Left: The secular "holiday"; right: "Joseph the Carpenter" by Georges de La Tour (c. 1645).

"Labor Day" in Italy and The Feast of St. Joseph the Worker | Michael Severance | CWR blog


When divorced from God’s plan, work is merely labor—a rudderless everyday job

Today May 1 is Labor Day in Italy and in virtually all of Europe. Alas, it is hardly festive. There is not much to celebrate here in terms of job growth and wealth creation. Economic figures across this Old and Aging Continent are like proverbial diamonds in the rough: there is much potential for glory, but with a lot of precision cutting and polishing still to do.


Simply read the latest statistical lampoon on European GDP in The Economist on April 14: "Taking Europe’s Pulse". With a walking-dead growth of 0.3% in the first quarter of 2015, nation after European nation is stifled by union strongholds on hiring and firing practices, crony capitalist deals born in Brussels' backrooms, governments’ insatiable appetite for taxation to prop up bankrupt social welfare programs, and many other politico-economic and cultural tentacles holding back a not-so-free European Union.


Here in Rome, few are celebrating in an anemic peninsula with 12.70% unemployment and virtually no growth in the last 20-plus years. Absolutely no fist pumps are raised on this day in traditionally leftist Spain (23.78 %), nor in the communist party-run Greece (25.70%), and by no means in the rebuilding nation of Bosnia and Herzegovina (43.78%).

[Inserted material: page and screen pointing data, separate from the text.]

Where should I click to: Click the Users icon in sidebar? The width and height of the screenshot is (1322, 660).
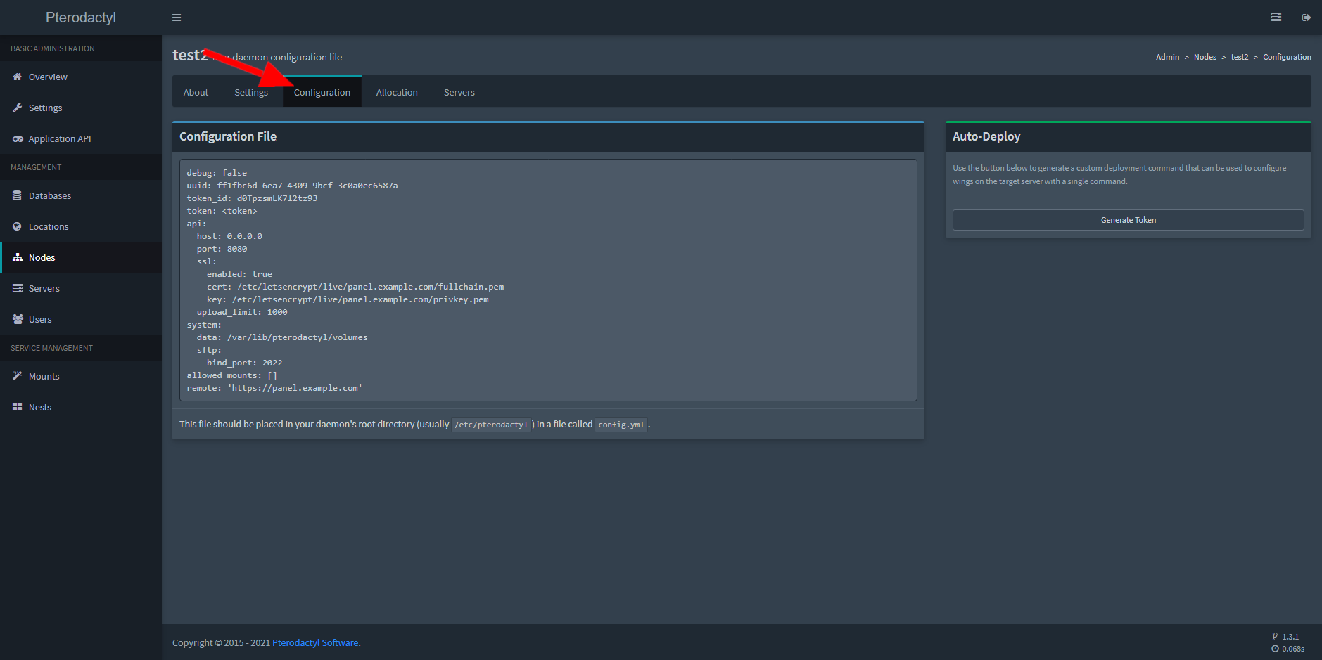click(x=17, y=319)
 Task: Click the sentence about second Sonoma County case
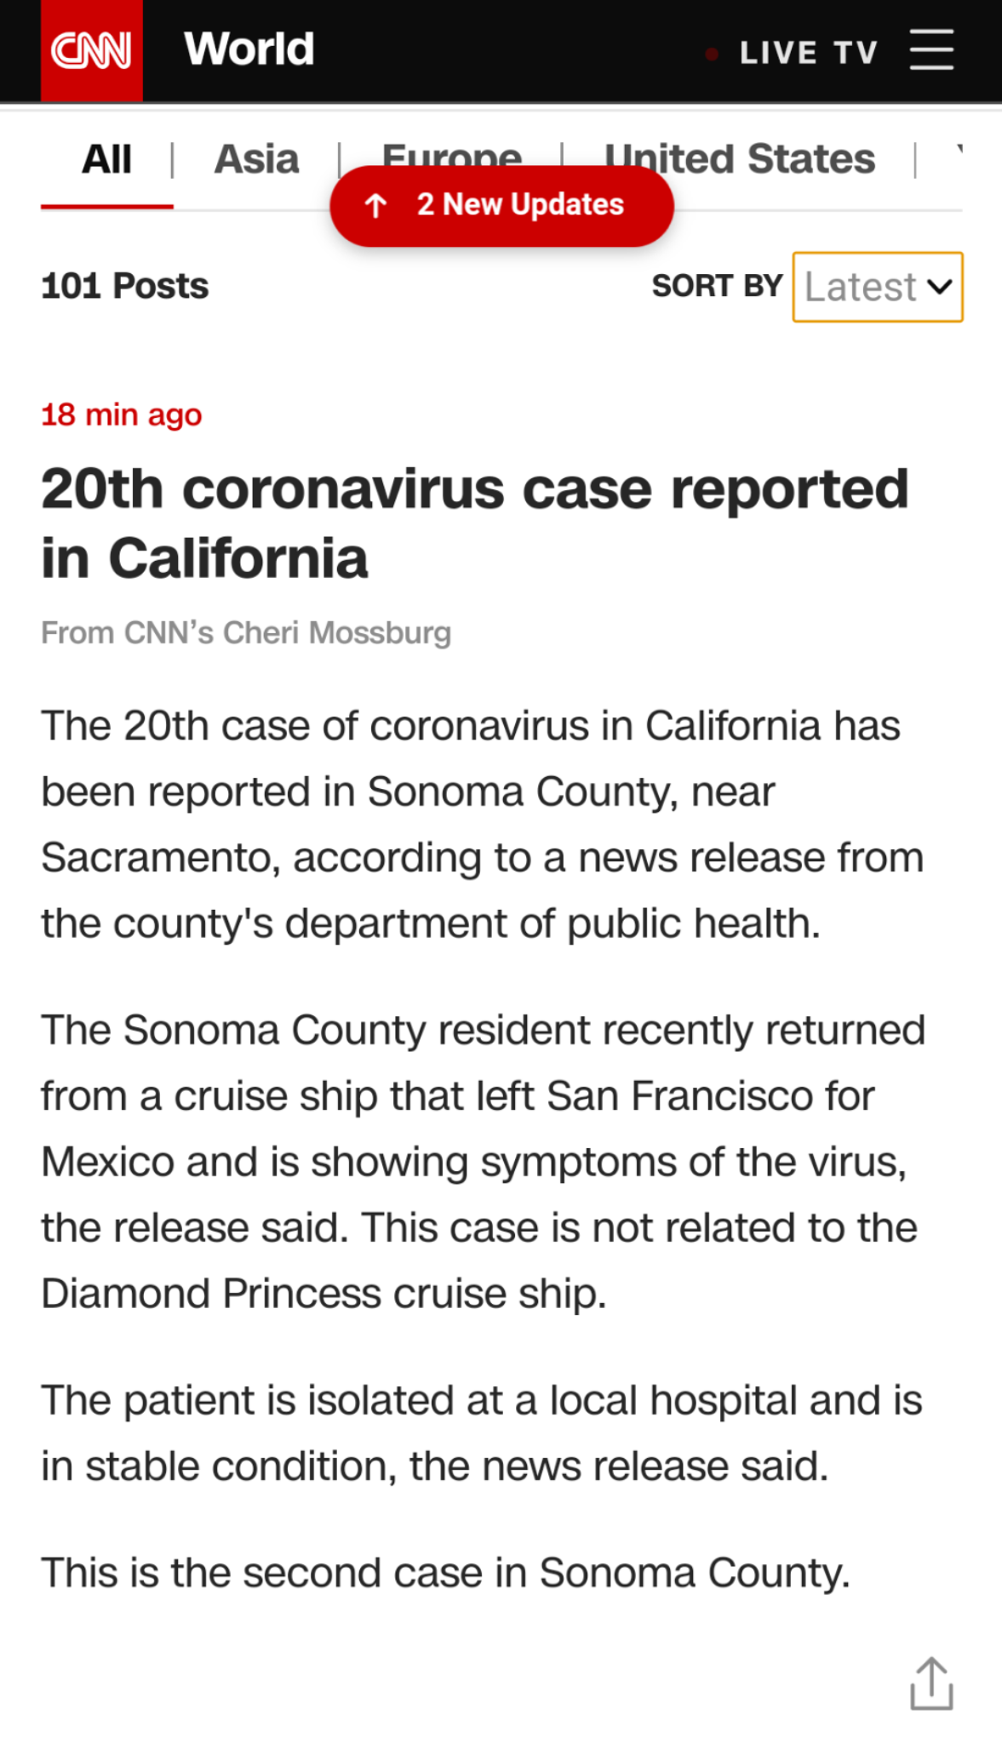445,1572
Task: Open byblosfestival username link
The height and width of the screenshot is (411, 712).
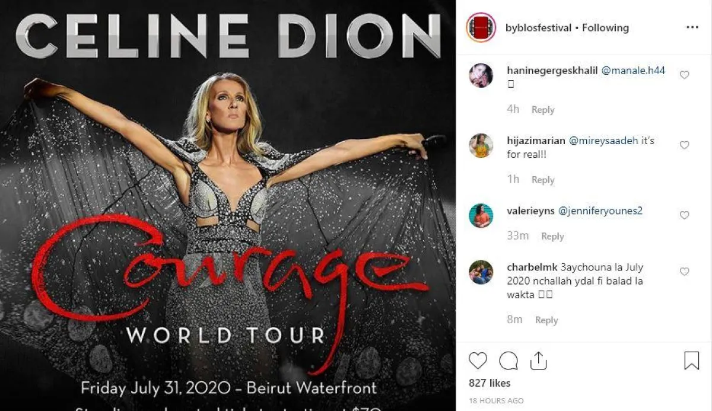Action: (x=539, y=28)
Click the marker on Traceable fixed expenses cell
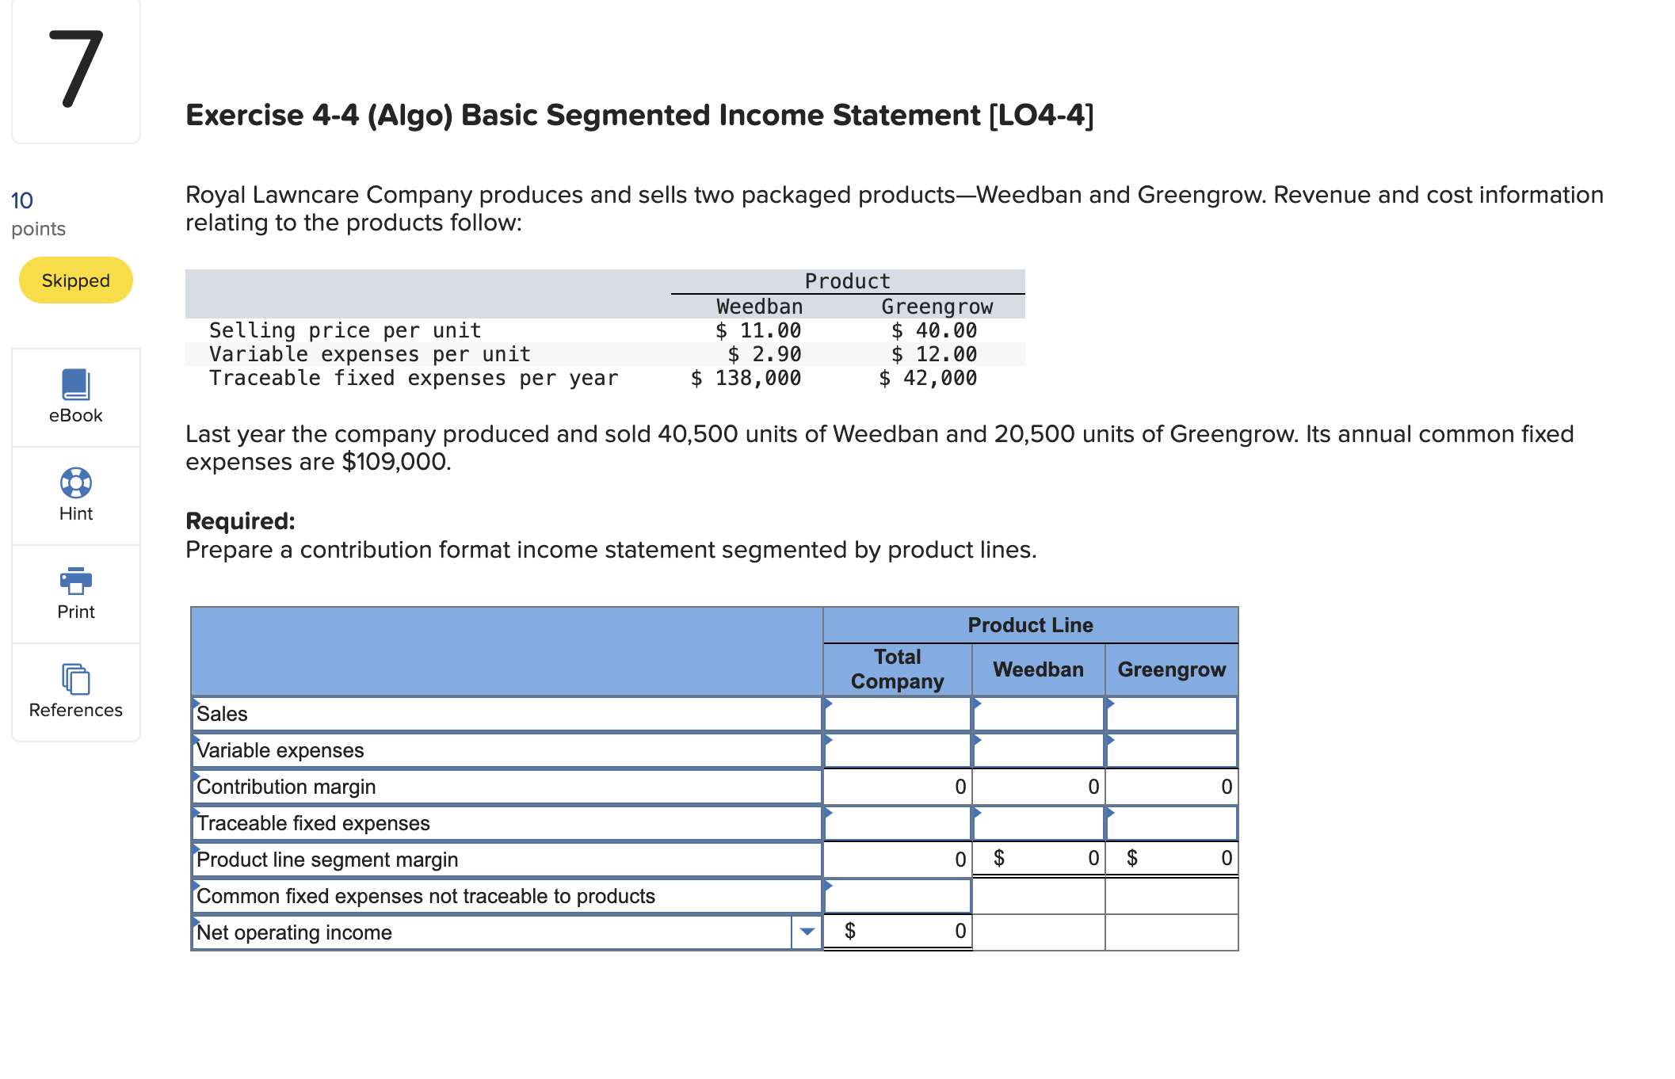1675x1079 pixels. [x=829, y=814]
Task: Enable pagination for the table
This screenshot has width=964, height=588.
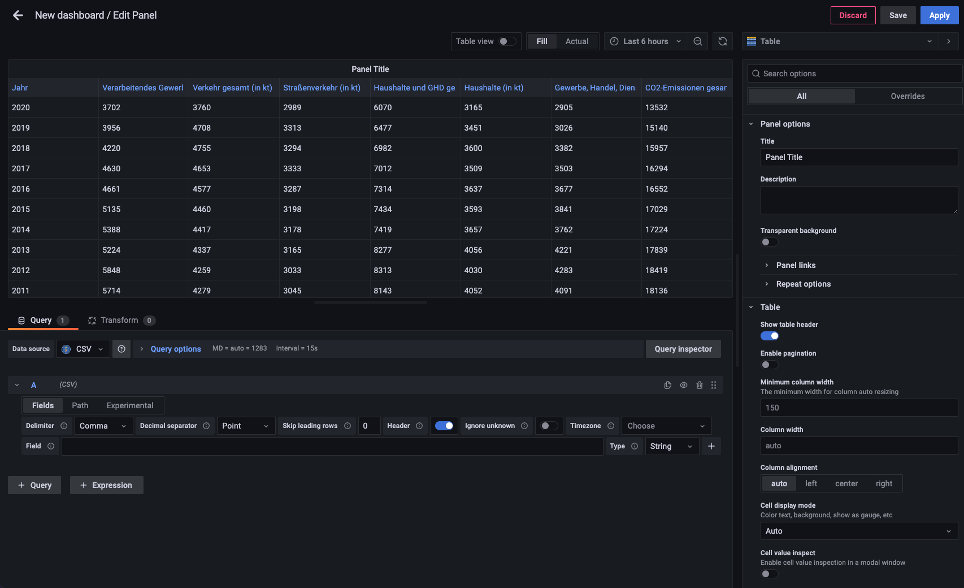Action: pyautogui.click(x=769, y=365)
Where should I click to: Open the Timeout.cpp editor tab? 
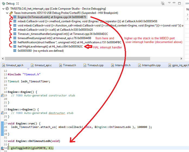[95, 65]
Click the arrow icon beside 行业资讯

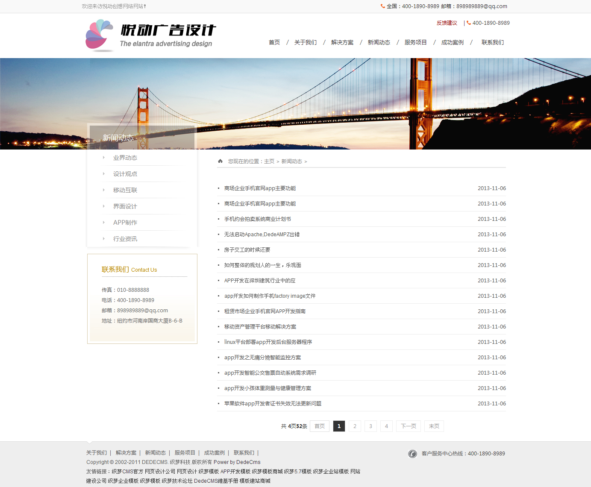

Nonetheless today, for good measure, is a public ‘holiday’, whether the economic mood is truly merry or not. At least it is a day to put workers’ worries aside. It is a day to forget about the sorry state of many economies on this extended weekend when Europeans head to the mountains, sea and its many cities of art.


May 1 is also a ‘holy day’, the Catholic Feast of St. Joseph the Worker instituted by Pius XII in 1955 in response to the May Day communist celebrations installed across Europe. Therefore, it is no small coincidence of calendar or etymology.


According to the American Catholic web site, Pius XII’s intention was, in effect, to give deeper meaning to a public holiday de-christened merely as ‘Labor’ Day in a hyper-secularized and socialist Europe. It was a day, though mixed with revelry and parades, that had become, spiritually speaking, a hum-drum day off from routine of production lines and cubicles:


In a constantly necessary effort to keep Jesus from being removed from ordinary human life, the Church has from the beginning proudly emphasized that Jesus was a carpenter, obviously trained by Joseph in both the satisfactions and the drudgery of that vocation. Humanity is like God not only in thinking and loving, but also in creating. Whether we make a table or a cathedral, we are called to bear fruit with our hands and mind, ultimately for the building up of the Body of Christ.


When divorced from God’s plan, work is merely labor, a rudderless everyday job. It even can turn us into hunchbacks, as if debilitated and humiliated by meaningless, repetitive, backbreaking activity.


This is exactly what I find lamentable about today.


Continue reading on the CWR blog.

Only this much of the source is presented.